Notre action s'articule autour de trois équipes très complémentaires : le projet CODES (INRIA Rocquencourt), le projet ARENAIRE du LIP (ENS Lyon, CNRS, INRIA Rhônes-Alpes et Université Claude Bernard de Lyon) et l'équipe Arithmétique Informatique du LIRMM (CNRS, Montpellier). Le projet CODES possède une solide expérience de la cryptologie, et en particulier des cryptosystèmes basés sur les codes correcteurs d'erreurs. L'équipe Arithmétique Informatique du LIRMM est spécialisée sur l'arithmétique des ordinateurs et l'implantation d'algorithmes de cryptographie au niveau arithmétique. Finalement, le projet ARENAIRE travaille dans le thème de l'arithmétique des ordinateurs depuis plus d'une dizaine d'années et possède de solides connaissances dans la réalisation d'opérateurs matériels, aussi bien sur FPGA que sur ASIC.
Le but du projet OCAM (Opérateurs Cryptographiques et Arithmétique Matérielle) est d'étudier l'implantation matérielle de primitives cryptographiques utilisant la théorie algébrique des codes. Plus particulièrement, nous nous proposons de mettre en oeuvre en FPGA, un algorithme récent de signature numérique qui permet d'obtenir avec un niveau de sécurité élevé les signature les plus courtes connues à ce jour (moins de 100 bits). Le principal défaut de cet algorithme étant sa lenteur pour créer une signature en logiciel (une à deux minutes), son implantation matérielle pourrait présenter un intérêt considérable.
Au-delà du système de signature nous envisagerons la mise en oeuvre matérielle d'autres algorithmes cryptographiques à clé publique (McEliece, Niederreiter, Gabidulin,...) qui posent des problèmes similaires d'implantation matérielles. Un effort particulier sera consacré à l'étude des opérateurs arithmétiques sur des extensions de corps finis, dont l'impact en cryptologie est particulièrement important.
La recherche en cryptographie est en plein essor depuis quelques années. Les importants efforts fournis ont permis l'émergence de solutions à la fois sûres et accessibles pour le plus grand nombre. Des primitives existent qui permettent d'assurer les principales fonctionnalités : confidentialité, intégrité, authenticité. Cependant, avec l'accroissement des réseaux, la demande en sécurité augmente et évolue. Les enjeux de la recherche sur les aspects algorithmiques évoluent également. Aujourd'hui, en plus de la « maintenance » des systèmes existants en fonction des évolutions scientifiques et technologiques, il faut explorer et proposer des alternatives afin de se mettre à l'abri de percées dans un domaine particulier, mais aussi pour être à même de répondre à des demandes de nouvelles fonctionnalités de sécurité.

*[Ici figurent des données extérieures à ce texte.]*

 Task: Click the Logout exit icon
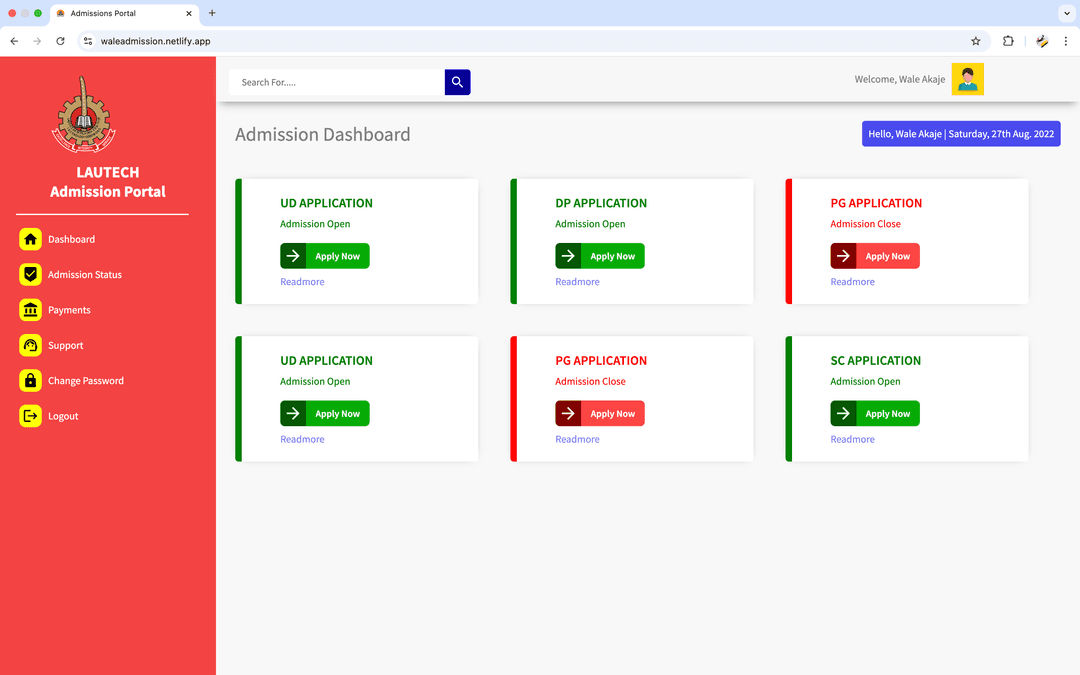pos(30,416)
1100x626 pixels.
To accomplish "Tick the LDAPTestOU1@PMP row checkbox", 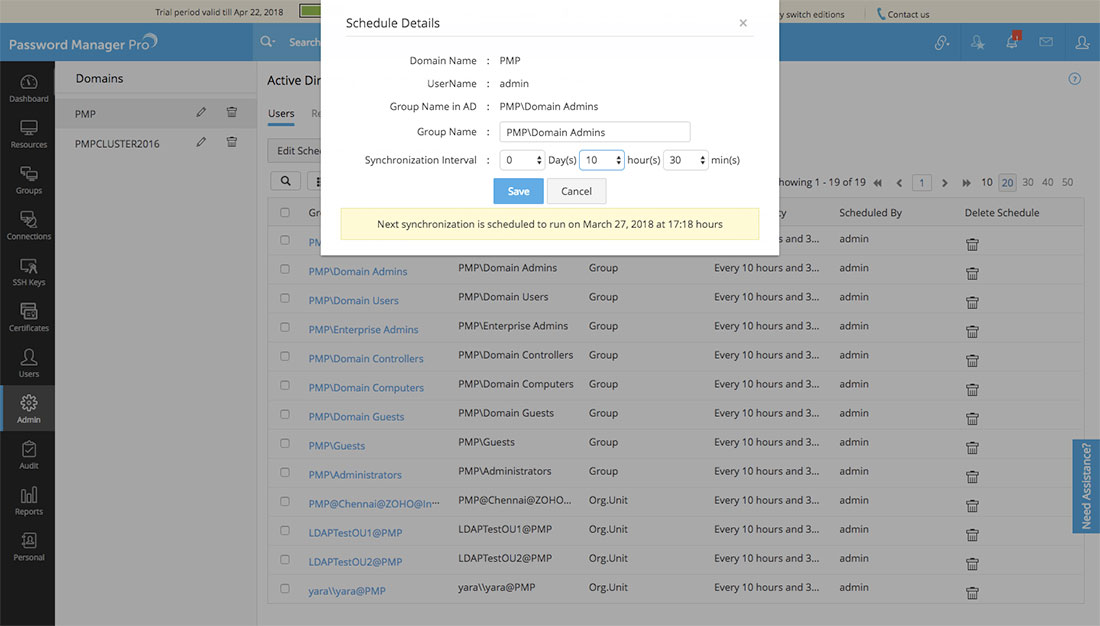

Dans ce contexte, nous nous proposons d'étudier la réalisation matérielle d'un nouveau mécanisme de signature numérique basé sur la théorie des codes. Ce mécanisme est en plein essor dans le commerce électronique ou la gestion bancaire par Internet : il permet de garantir l'identité de la personne effectuant les opérations. Son étude est donc fondamentale. Une signature numérique est une information de petite taille permettant au destinataire d'un message de s'assurer de l'identité de l'auteur. Un schéma de signature se construit à partir de systèmes de chiffrement à clef publique. La grande majorité des produits commerciaux actuels ainsi que leur sécurité reposent sur des problèmes difficiles de théorie des nombres et dépendent ainsi d'une unique technologie. La théorie des codes représente une alternative attrayante : la sécurité des systèmes repose cette fois sur la difficulté du décodage des codes linéaires. Très étudiées théoriquement depuis plus de vingt ans, ces méthodes devraient maintenant conduire à d'importants développements pratiques. Les algorithmes de signature auxquels elles conduisent ont toutefois le défaut d'être lents en logiciel.
L'implantation matérielle qui, de manière générale est une étape importante dans l'étude d'un algorithme cryptographique, devient ainsi cruciale dans notre projet. Cela amène à notre objectif central qui est la réalisation d'un prototype sur FPGA (Field Programmable Gate Array) de l'algorithme de signature CFS01. L'enjeu essentiel est autour de la manipulation de nouvelles représentations de nombres. En effet, les représentations implantables en circuits sont actuellement limitées aux entiers à travers des codages élémentaires (complément à deux ou signe/valeur absolue). Les opérations sur ces données sont de même restreintes à l'addition et à la multiplication. Il faut donc concevoir et mettre en place de nouvelles structures de données puis développer des opérateurs arithmétiques dédiés à notre application. Ceci se place dans un contexte plus large de réalisation d'unités de calcul spécifiques à la cryptologie pour les futures générations de processeurs. Il s'agit pour nous en particulier de prouver la pertinence en pratique, voire au plan commercial, des alternatives basées sur la théorie des codes que nous proposons.